Exercise directions: In the forum excerpt below, write out the passage starting with "I believe we" and going on through "current form factor?", substituting "the successor chip" for "Drake".

Source excerpt:
------------------------------
Now, do people say the same with Sony and the Vita? Did Sony under deliver? Up to this day, there are people that believe that the Vita has a 2Ghz CPU and a when in reality it caps at 400Mhz CPU when Wifi is off, 300Mhz otherwise. When dose specs were revealed, people were incredulous "No way KZM is running on a 14Gflops GPU with 333Mhz CPU machine!". But it is what it is. If I go back to 2016 GAF and tell them that the next Nintendo handheld was going to run Crysis 2-3 at nearly locked 30fps at 720p with better graphics than the PS3, none would have believe me.

I believe we are having a much more mature conversation this time around, considering possible power consumption, chip size and configuration and possible fab nodes. And the truth is, that the leaked specs are much better than the most optimistic projection this time around. Pretty much none is saying Drake is going to run 8 A72 cores at 2GHz, which is the specified maximum by Nvidia, and many are pondering if 4 of the 12 SM are going to be binned, since the leaked chip is too strong.
 
Last edited:
Hello. This is my first post on Famiboards, but I've been lurking in these threads (Wii U and Switch editions too) since way back.
I'm not very tech savvy, so I have a few questions regarding recent findings.
Would these power levels be possible in the current form factor?
PS4-level portable mode is Steam Deck territory. Does that mean increase in size to match it?
39W in docked mode would require a good cooling solution in the dock, but wouldn't it affect the ability to instantly pull the device out and play portably? It would have to be constantly cooled to human-tolerable levels while docked.
------------------------------
Provided information:
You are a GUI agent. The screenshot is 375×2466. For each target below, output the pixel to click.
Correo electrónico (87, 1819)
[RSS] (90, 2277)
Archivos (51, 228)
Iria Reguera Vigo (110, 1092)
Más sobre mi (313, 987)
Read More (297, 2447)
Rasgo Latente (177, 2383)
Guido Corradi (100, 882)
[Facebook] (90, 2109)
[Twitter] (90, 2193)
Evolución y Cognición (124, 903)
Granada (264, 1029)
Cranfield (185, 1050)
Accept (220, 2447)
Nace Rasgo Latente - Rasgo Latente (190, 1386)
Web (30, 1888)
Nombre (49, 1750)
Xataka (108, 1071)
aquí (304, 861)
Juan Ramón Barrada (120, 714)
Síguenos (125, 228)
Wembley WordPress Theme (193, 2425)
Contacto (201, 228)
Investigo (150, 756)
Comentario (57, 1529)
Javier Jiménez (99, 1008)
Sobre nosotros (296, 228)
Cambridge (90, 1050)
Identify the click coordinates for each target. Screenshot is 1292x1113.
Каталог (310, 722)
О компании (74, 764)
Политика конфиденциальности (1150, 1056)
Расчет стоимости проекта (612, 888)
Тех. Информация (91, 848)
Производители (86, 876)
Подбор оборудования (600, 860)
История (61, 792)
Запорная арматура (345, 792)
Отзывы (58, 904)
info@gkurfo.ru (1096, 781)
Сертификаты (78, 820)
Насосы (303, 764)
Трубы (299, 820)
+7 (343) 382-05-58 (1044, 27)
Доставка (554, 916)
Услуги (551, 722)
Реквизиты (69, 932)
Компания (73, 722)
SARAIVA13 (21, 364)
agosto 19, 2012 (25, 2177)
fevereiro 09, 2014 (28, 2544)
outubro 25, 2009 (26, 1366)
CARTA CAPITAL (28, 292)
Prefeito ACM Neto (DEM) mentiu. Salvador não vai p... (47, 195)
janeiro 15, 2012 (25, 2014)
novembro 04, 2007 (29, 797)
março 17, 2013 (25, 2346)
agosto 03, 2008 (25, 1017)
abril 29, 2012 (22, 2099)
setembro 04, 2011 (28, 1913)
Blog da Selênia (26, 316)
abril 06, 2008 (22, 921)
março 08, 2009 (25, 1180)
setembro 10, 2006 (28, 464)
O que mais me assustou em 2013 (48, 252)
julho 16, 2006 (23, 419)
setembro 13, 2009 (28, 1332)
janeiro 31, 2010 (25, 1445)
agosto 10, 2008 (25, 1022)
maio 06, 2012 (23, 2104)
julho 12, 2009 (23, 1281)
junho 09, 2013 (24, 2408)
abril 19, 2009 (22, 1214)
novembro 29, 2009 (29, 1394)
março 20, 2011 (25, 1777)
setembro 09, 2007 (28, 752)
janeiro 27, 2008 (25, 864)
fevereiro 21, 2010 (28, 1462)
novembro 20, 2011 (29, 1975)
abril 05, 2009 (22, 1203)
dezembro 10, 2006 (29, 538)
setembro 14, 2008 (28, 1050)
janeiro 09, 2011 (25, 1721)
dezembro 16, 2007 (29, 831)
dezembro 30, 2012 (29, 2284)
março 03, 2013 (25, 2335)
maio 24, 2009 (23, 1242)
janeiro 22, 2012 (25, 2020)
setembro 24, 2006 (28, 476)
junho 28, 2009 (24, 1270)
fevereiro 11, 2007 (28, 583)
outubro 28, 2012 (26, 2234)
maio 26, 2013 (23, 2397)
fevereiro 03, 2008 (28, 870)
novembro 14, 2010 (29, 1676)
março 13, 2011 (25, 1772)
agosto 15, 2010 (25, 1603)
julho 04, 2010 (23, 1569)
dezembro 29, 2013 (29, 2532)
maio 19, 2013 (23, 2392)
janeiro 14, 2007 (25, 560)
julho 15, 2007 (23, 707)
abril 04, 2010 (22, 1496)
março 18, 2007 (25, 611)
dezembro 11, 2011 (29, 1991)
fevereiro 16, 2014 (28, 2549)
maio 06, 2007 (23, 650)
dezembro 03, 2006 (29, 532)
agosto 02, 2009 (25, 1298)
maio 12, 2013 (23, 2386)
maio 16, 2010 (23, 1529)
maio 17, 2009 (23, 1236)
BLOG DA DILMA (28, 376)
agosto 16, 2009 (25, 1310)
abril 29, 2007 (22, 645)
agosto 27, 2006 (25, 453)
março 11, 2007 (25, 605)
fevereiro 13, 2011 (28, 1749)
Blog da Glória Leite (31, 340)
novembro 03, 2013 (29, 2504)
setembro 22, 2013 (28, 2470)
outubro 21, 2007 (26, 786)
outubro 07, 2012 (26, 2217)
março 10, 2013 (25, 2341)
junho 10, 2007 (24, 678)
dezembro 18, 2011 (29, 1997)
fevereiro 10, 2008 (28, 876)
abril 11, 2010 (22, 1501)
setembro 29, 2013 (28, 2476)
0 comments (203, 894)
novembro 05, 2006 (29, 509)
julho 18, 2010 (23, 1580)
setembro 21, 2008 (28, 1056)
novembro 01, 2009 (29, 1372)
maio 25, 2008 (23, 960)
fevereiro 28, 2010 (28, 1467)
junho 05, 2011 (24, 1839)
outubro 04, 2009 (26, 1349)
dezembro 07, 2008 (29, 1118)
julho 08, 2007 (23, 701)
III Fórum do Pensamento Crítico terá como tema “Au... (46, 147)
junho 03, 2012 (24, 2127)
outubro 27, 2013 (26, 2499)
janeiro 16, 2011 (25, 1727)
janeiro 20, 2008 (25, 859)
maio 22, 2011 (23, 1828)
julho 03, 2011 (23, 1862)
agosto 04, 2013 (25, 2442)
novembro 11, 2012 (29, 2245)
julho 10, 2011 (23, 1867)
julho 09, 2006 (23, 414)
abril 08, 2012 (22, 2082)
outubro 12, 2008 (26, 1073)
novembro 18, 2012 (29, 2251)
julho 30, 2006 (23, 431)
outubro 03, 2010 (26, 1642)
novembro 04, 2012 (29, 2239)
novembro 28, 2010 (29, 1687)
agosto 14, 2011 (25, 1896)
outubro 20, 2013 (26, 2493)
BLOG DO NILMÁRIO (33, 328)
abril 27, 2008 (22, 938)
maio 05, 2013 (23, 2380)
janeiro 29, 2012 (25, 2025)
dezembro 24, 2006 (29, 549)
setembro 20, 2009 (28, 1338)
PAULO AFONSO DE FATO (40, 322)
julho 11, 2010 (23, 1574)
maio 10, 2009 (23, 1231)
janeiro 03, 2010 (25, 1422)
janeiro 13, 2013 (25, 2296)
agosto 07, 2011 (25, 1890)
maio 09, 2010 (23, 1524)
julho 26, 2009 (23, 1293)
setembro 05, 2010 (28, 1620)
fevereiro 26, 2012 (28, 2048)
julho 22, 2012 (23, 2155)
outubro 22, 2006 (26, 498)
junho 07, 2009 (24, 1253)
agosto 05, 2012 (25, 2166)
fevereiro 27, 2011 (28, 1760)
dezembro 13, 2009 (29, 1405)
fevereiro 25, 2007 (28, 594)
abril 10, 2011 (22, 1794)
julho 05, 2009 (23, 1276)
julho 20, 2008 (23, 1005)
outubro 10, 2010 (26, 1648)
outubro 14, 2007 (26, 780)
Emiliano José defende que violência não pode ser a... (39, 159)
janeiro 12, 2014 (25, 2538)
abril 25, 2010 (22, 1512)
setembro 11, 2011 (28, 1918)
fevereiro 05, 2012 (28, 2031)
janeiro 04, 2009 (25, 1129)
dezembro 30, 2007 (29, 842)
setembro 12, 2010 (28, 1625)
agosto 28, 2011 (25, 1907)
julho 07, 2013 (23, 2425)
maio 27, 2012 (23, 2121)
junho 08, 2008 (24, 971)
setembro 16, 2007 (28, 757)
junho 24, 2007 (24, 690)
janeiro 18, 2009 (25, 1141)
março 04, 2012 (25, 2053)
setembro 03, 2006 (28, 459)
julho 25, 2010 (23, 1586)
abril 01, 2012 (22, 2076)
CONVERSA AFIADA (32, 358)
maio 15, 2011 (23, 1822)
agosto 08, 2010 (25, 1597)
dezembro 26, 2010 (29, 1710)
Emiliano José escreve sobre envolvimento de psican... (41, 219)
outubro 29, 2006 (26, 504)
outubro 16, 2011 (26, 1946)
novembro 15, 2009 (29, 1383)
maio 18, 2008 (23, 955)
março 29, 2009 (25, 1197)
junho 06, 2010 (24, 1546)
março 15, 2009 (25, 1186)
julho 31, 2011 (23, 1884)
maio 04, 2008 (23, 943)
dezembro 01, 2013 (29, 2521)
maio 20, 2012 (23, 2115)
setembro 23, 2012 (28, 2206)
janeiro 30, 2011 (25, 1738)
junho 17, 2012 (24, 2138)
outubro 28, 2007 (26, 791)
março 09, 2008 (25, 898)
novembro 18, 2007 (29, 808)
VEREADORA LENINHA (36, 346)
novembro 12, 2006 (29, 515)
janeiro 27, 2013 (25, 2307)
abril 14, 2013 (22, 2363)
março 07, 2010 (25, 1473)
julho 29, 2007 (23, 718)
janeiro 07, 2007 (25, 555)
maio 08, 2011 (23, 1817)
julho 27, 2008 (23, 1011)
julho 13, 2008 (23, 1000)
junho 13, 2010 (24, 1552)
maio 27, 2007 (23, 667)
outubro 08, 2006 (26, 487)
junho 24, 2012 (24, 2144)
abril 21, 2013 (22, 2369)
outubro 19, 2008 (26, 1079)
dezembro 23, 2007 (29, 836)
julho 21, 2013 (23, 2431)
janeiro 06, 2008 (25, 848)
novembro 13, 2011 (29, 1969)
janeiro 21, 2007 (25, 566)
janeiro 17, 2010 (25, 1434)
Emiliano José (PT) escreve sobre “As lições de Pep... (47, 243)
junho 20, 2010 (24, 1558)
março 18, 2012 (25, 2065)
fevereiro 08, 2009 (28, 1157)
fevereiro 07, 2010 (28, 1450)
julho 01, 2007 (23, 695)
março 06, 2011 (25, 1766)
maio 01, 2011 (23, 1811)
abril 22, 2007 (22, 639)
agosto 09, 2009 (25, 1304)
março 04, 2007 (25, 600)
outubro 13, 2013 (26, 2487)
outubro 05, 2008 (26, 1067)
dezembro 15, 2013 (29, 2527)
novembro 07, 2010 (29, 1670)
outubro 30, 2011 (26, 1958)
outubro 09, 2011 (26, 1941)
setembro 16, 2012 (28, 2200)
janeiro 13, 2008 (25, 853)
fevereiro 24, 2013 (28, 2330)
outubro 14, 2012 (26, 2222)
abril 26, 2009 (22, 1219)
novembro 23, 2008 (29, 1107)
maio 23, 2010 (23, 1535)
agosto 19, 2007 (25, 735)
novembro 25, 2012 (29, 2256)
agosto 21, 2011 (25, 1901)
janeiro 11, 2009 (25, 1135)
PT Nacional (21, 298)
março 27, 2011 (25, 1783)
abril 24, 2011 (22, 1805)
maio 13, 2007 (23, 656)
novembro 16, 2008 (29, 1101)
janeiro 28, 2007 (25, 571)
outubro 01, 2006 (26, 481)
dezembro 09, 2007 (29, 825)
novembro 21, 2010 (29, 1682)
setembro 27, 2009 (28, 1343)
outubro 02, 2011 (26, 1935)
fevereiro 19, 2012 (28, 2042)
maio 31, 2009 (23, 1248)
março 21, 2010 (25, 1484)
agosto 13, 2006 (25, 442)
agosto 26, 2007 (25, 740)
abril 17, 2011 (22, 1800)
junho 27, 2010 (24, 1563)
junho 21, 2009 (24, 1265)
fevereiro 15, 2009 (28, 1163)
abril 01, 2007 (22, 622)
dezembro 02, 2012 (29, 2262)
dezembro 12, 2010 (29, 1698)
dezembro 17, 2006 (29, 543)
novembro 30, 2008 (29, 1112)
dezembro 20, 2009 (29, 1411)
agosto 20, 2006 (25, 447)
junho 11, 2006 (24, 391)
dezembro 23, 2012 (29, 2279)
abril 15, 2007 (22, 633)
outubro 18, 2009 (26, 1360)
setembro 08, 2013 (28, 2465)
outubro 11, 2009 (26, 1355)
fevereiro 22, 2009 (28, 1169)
------------------------------
Answer to this task:
I believe we are having a much more mature conversation this time around, considering possible power consumption, chip size and configuration and possible fab nodes. And the truth is, that the leaked specs are much better than the most optimistic projection this time around. Pretty much none is saying the successor chip is going to run 8 A72 cores at 2GHz, which is the specified maximum by Nvidia, and many are pondering if 4 of the 12 SM are going to be binned, since the leaked chip is too strong.
 
Last edited:
Hello. This is my first post on Famiboards, but I've been lurking in these threads (Wii U and Switch editions too) since way back.
I'm not very tech savvy, so I have a few questions regarding recent findings.
Would these power levels be possible in the current form factor?